In some ways, the documentary treads well-worn ground about the price of fame—about issues like pressure, social detachment, fleeting success, and even plastic surgery. (Already by 21, Shen has gotten work on her nose, eyes, and other parts of her face.) PRoD also tries to make fans’ love of these talk shows look like an example of computer-driven isolation, and in some scenes—when rooms full of young Chinese people stare at streaming sites while sitting side by side—that feeling comes through loud and clear. But at other times, like when one fan admits, “I’m not lonely—I can watch Big Li,” I’m reminded of similar American fandom for talk show hosts like Howard Stern. (Though, again, Howard Stern has probably never had his fans say things like this Shen Li fan’s quote: “if you want to interact with her, buying gifts is the only way.”)
PRoD doesn’t necessarily do a good job making a case that these Web stars—who operate from their own homes and appear to control their own creative output—have it particularly worse than Hollywood or music-industry stars dragged through a public-eye wringer or behind-closed-doors sexual misconduct. And the movie leaves questions about Chinese government intervention untouched—which is a bizarre oversight when talking about a service that dances so brazenly with sexuality and fans connecting as “armies.”
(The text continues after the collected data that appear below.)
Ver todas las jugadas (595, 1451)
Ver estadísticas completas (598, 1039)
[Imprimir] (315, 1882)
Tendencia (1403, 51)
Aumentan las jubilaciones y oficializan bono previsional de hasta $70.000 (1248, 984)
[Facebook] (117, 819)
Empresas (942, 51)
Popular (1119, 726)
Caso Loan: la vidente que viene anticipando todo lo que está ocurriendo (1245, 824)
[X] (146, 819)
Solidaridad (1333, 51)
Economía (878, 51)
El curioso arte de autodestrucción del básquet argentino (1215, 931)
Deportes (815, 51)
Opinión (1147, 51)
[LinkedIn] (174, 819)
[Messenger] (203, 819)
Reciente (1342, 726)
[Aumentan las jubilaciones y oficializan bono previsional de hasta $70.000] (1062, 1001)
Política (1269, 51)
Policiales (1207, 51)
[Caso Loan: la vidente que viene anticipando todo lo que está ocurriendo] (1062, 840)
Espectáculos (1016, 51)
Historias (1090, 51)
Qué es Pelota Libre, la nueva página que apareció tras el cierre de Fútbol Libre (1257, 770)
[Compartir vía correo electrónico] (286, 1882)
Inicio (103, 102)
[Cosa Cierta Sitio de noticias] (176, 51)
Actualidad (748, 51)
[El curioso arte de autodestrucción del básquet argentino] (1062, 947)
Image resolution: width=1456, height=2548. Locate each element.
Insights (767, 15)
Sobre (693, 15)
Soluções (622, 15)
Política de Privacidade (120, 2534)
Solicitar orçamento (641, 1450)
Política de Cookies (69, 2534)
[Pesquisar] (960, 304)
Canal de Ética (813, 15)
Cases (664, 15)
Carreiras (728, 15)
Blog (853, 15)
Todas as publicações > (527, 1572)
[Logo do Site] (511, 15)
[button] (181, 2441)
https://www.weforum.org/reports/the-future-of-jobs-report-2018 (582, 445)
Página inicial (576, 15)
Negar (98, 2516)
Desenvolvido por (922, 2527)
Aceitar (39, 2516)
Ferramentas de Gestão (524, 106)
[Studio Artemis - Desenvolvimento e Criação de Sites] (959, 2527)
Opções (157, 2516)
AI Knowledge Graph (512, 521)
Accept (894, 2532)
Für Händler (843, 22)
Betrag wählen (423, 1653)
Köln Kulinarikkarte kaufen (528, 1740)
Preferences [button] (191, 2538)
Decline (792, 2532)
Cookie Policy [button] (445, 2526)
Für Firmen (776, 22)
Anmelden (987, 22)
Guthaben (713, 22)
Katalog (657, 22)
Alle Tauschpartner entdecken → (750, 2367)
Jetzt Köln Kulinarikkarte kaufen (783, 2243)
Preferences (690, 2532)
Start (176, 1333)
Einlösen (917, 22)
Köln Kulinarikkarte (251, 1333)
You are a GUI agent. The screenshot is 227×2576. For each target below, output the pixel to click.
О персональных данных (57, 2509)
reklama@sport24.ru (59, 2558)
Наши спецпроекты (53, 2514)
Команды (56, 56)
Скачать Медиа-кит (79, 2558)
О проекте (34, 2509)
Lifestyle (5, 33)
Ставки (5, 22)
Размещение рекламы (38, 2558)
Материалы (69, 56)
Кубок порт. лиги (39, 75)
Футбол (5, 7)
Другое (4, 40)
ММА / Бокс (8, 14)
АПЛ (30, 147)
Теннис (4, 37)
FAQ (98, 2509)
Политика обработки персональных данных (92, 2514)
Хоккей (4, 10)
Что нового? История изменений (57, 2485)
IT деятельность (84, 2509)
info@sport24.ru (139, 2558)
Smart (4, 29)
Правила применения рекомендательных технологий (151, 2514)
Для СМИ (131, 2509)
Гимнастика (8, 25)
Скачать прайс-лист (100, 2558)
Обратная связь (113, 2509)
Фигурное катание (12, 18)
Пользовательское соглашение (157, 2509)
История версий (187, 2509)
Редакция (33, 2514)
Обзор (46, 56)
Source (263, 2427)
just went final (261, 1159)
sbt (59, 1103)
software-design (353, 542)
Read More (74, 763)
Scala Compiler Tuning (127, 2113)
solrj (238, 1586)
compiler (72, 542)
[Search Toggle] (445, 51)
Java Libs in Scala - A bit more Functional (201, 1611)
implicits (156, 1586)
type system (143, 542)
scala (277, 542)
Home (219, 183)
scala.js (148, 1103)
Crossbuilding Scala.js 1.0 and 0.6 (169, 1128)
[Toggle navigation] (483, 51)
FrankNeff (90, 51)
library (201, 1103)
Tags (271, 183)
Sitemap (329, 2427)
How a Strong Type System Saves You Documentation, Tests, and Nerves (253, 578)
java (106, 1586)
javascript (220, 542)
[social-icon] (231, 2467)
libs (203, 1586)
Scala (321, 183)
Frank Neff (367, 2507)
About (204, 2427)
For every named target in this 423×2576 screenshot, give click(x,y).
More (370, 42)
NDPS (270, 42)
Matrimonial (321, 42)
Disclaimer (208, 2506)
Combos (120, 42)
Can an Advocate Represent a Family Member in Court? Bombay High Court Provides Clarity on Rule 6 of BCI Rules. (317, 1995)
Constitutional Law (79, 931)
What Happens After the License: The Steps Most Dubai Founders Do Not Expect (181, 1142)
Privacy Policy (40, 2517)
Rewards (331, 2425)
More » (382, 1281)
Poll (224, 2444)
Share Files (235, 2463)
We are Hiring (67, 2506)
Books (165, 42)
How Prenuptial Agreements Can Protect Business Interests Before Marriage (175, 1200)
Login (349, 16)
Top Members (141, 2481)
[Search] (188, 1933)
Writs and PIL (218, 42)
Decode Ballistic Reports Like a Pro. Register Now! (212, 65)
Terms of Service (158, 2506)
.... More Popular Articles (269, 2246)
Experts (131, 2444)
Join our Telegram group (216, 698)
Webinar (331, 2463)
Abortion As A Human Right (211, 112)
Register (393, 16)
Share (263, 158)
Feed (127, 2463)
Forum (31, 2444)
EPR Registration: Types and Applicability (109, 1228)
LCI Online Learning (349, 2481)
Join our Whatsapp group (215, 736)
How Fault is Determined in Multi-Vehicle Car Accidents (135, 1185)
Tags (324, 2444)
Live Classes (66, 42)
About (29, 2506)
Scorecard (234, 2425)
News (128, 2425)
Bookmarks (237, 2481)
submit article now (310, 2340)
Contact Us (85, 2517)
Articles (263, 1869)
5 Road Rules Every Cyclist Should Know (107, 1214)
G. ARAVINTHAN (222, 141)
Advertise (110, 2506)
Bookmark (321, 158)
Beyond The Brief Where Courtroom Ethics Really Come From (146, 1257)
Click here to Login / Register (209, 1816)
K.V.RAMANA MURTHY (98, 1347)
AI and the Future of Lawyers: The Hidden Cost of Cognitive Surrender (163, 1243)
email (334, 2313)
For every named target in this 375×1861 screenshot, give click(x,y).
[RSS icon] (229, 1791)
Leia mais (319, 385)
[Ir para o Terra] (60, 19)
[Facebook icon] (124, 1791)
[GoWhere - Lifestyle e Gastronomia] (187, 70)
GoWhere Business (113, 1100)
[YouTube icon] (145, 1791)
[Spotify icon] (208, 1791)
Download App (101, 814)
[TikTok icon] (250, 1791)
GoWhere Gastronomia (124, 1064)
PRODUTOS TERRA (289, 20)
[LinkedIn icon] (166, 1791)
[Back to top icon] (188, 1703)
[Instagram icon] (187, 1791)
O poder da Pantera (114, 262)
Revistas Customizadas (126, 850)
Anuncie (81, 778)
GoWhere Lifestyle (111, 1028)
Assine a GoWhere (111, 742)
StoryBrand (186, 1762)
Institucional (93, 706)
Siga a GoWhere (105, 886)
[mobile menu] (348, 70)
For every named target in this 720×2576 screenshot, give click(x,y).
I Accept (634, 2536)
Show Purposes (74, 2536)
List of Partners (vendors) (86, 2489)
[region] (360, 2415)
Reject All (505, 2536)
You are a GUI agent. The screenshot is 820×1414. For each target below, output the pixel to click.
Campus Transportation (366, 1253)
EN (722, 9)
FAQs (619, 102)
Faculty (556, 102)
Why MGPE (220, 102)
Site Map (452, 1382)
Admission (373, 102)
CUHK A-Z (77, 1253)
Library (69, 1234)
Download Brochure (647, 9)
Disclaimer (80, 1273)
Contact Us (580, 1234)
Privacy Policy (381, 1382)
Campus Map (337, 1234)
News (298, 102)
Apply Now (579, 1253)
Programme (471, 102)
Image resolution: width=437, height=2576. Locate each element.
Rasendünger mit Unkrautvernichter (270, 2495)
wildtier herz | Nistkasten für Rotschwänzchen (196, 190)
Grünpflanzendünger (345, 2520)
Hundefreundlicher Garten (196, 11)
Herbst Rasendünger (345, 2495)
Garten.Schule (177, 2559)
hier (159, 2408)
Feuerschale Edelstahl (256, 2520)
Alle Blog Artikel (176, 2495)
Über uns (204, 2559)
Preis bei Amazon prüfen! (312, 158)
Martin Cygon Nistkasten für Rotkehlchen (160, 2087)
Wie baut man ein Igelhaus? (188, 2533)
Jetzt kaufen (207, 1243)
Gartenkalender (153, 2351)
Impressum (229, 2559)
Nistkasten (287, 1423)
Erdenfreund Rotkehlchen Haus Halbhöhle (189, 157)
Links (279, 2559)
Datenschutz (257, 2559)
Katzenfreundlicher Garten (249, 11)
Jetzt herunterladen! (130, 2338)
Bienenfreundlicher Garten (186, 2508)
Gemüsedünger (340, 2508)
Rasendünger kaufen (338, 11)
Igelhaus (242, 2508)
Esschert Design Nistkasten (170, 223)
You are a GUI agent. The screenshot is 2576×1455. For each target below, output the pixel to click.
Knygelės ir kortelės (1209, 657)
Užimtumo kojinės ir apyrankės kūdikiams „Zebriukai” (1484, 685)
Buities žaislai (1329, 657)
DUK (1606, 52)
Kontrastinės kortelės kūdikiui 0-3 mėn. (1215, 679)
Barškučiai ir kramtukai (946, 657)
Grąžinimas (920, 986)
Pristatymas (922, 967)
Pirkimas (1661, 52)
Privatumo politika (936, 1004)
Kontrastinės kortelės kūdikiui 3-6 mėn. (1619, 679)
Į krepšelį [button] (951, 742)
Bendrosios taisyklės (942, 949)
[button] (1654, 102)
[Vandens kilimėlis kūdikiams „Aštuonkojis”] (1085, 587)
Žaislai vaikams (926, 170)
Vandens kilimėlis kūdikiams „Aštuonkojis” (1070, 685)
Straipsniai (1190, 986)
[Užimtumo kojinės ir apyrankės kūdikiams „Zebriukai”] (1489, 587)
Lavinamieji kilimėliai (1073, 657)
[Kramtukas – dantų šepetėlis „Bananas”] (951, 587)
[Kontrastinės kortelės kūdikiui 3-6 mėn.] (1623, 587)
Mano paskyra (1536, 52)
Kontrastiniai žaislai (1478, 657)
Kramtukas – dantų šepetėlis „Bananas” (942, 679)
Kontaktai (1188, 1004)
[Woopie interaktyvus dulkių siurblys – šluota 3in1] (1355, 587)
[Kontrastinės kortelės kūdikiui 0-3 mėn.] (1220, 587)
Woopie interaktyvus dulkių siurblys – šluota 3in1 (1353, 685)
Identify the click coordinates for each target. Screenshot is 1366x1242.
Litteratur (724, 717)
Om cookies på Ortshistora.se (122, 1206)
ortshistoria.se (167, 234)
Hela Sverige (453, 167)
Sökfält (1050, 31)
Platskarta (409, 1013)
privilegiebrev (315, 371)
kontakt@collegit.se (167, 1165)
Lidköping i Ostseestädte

But the filmmakers’ access to Shen and Li, as examples of “average” Chinese citizens turning into massive celebrities, does a lot to sell PRoD‘s story of how YY deliberately games these stars’ lives and output for maximum profits. YY, we eventually find out, takes a whopping 60-percent cut of all site donations. Its users allege that YY sorts all streamer rankings and advertising based not on general, year-round stats, but on how well each host does during the site’s annual 15-day streamer-popularity contest. We see two of these contests play out, and these are full of hosts begging and pleading with viewers to dump millions of dollars of real money into “votes.”
Eventually, that $2 million donor from earlier reappears in a new role: as a promoter and agent, who pumps his own energy, time, and even donation money into stars’ contest funds in order to game the system. This doesn’t quite work out during the 2016 contest that marks the film’s conclusion, in which two high-ranking YY stars spend millions of their own dollars on securing a top rank on the site. “Only the platform is the winner,” the agent says, and then he gestures to the two highest-ranked stars on an interface. “Two fucking losers.”
Eastern online services have always led the charge with in-game and in-app purchases, while Western games and apps have slowly ramped up their own use of them. PRoD’s most compelling impact is in showing us exactly what could play out, for fans and creators alike, if the online economy falls headlong into a complicated tangle of content, money, popularity, and sense of inclusion.
People’s Republic Of Desire had its world premiere at South By Southwest 2018 and is not currently slated for wide distribution.